New Contributor
Posts: 1
Registered: ‎02-11-2016

HBase Federation

I like to know if Federated Namespaces will help us for the following situations.
  1. Sandbox for STG Hbase (as well as HDFS)
  2. Sandbox for deploying new version of our application into one (STG) namespace, but other (PROD) namespace still has old version of our application without interfering each other
  3. Limiting usage of resources while maximizing available resources.
Our current Hadoop environment
We have the very small QA cluster (on VM) that is used for testing configuration changes and CDH upgrade, and small functional tests before moving new codes to prod CDH cluster. (No performance measurement will be done at QA cluster because QA cluster can’t access data on production system.)
We have the small Prod cluster with 15 data nodes. This prod cluster will be used for actual functional/performance/ testings as well as the production run.
For protecting two different types (prod and testing) of runs, we programmatically manage Namespaces using naming convention - a prefix (STG_ or PROD_) for HBase table / HDFS directory names by ourselves instead of using HDFS Federation providing the management of HDFS Namespaces.  
Question 1:
I know we can use HDFS federation for separating namespaces for HDFS, but I am not sure if that provides namespaces for Hbase as well. In other words, when we run Spark jobs (or Sqoop) on STG namenode of federation, we like to restrict access of the Hbase and other system only to STG namespace. We don’t want to manage names of Hbase tables using a prefix (STG or PROD) because we may accidentally access other namespace and ruin the data. In this ways, we can safely use same HBase table name for both STG and PROD jobs without corriding HBase on other environment.
Question 2:
Also, I wonder if we can have different version of our applications on each namespace. For example, can we deploy new version of application to STG namespace, but not PROD namespaces yet, so that we can test our new changes on STG namespace before pushing to PROD namespace.
Question 3:
I know YARN provide Fair Scheduler (CDH 5 set the default to Fair Scheduler). When we have a federated namespace, can we set Fair Scheduler (or something similar) between STG and PROD namespaces.
For example, when no job is running on PROD namespace, we like to use full resources (memory and CPU) for STG jobs. But when any PROD job starts, STG jobs (in the middle of running) must release resources to PROD jobs upto the preconfigured quota.


Posts: 1,896
Kudos: 433
Solutions: 303
Registered: ‎07-31-2013

Re: HBase Federation

If the goal is proper isolation between an unstable environment and a
production one - HDFS federation wouldn't be the best idea.

For (1):

You can associate HBase to one of your federated NameNode/NameService URI
and that is the one it will use. HBase does not support spreading its table
load across multiple nameservices, and thereby if you want both your
environments to have HBase as an independent entity, you must run two HBase
services, each hosted by a different NameNode via the hbase.rootdir and
fs.defaultFS property URI configurations.

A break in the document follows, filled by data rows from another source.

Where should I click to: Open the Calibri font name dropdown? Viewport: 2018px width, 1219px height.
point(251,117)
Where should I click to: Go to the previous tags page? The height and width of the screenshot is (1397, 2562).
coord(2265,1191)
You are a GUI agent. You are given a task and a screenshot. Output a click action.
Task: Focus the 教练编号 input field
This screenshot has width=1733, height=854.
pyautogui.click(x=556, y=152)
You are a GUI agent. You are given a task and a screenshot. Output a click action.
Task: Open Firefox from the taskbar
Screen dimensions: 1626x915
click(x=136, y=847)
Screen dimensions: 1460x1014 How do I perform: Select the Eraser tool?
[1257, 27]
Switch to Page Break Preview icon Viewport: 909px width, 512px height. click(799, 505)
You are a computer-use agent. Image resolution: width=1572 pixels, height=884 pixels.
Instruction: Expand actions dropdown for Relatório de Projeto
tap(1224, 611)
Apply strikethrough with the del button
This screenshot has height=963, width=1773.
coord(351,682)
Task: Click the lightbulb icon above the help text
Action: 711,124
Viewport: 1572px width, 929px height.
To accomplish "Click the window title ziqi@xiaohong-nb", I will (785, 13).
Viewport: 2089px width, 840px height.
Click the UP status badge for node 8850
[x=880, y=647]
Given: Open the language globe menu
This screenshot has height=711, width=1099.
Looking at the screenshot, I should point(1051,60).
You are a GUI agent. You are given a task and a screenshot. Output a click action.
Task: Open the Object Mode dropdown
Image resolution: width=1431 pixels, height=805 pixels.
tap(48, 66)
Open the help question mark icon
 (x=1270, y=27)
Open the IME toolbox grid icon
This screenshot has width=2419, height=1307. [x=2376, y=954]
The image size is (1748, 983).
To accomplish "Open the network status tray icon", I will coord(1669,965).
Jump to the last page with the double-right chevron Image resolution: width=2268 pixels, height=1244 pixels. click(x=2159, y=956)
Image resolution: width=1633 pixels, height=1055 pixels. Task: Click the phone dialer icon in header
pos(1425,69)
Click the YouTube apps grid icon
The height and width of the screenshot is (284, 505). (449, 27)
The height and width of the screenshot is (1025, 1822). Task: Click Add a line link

HBase does have 'namespaces' of its own, but that's quite different than
what HDFS namespaces mean in federation context (HBase's are more similar
to Databases in Hive).

For (2):

As long as you divide your configurations well in addressing specific
NameNodes, this should be doable, yes.

For (3):

YARN has no support for identifying one namespace over another, much like
HBase does not. It can be bound to one namespace for the history
logging/etc. parts, but if your goal is to run a single YARN cluster
serving both sets of users/usages, you need to do so via regular queue
configurations (and then explicitly using such queues via apps, or making
the auto-queue-placement rules work in your benefit with whatever sources
of user->queue mapping data it supports).